APM Node agent won't recognize cloud cert

ftripier_ionq · September 30, 2019, 4:12pm

Kibana version:
v7.3.2

Elasticsearch version:
v7.3.2

APM Server version:
v7.3.2

APM Agent language and version:
NodeJS v10.16.3

Browser version:

Original install method (e.g. download page, yum, deb, from source, etc.) and version:
npm install/hosted on elastic cloud

Fresh install or upgraded from other version?
fresh install

Is there anything special in your setup? For example, are you using the Logstash or Kafka outputs? Are you using a load balancer in front of the APM Servers? Have you changed index pattern, generated custom templates, changed agent configuration etc.

It's a very straightforward set up. We just run a node server on an on-premise ubuntu 16.04 box.

Description of the problem including expected versus actual behavior. Please include screenshots (if relevant):

Basically, our server is failing to talk to APM in any capacity. One-off scripts on the same box and node version work fine.

Steps to reproduce:

Boot up our server using pm2. Initialize agent.

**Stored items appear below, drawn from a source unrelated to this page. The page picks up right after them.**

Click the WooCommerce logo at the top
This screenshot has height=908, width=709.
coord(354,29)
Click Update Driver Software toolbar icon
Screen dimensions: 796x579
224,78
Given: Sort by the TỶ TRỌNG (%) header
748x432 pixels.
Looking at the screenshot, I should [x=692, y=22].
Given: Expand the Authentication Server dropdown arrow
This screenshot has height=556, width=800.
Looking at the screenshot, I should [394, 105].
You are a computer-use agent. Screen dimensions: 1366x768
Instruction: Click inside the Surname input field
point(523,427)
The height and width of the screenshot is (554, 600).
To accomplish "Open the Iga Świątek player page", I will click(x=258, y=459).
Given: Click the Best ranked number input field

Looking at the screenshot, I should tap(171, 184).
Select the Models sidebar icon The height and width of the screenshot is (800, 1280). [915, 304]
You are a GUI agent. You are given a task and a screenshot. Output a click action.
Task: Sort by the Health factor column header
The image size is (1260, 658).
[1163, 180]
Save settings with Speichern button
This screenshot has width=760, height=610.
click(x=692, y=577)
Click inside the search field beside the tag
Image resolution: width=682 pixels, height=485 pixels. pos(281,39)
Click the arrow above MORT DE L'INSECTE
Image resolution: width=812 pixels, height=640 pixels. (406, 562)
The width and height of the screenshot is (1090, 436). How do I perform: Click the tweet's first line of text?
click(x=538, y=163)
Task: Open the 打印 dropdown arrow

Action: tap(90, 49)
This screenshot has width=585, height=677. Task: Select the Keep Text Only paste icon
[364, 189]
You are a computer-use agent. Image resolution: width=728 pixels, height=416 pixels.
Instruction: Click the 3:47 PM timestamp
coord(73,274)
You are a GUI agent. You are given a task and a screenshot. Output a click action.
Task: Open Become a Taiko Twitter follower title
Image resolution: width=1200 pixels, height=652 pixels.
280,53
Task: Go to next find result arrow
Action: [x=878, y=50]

Errors in browser console (if relevant):

Provide logs and/or server output (if relevant):

Logs of failed event upload:

APM Server transport error (ERR_TLS_CERT_ALTNAME_INVALID): Hostname/IP does not match certificate's altnames: Host: 2181ff97dfc0444f879ac2b36b34ad67.apm.us-central1.gcp.cloud.es.io. is not in the cert's altnames: DNS:.gcp.cloud.es.io, DNS:.apm.europe-west1.gcp.cloud.es.io, DNS:apm.europe-west1.gcp.cloud.es.io, DNS:.apm.europe-west3.gcp.cloud.es.io, DNS:apm.europe-west3.gcp.cloud.es.io, DNS:.apm.us-central1.gcp.cloud.es.io, DNS:apm.us-central1.gcp.cloud.es.io, DNS:.apm.us-west1.gcp.cloud.es.io, DNS:apm.us-west1.gcp.cloud.es.io, DNS:.us-central1.gcp.cloud.es.io, DNS:us-central1.gcp.cloud.es.io, DNS:.europe-west1.gcp.cloud.es.io, DNS:europe-west1.gcp.cloud.es.io, DNS:.europe-west3.gcp.cloud.es.io, DNS:europe-west3.gcp.cloud.es.io, DNS:*.us-west1.gcp.cloud.es.io, DNS:us-west1.gcp.cloud.es.io, DNS:gcp.cloud.es.io

stephenbelanger · October 7, 2019, 8:22pm

The Node.js agent doesn't currently support custom certs. How are you trying to use it currently?

system · October 28, 2019, 4:22pm

This topic was automatically closed 20 days after the last reply. New replies are no longer allowed.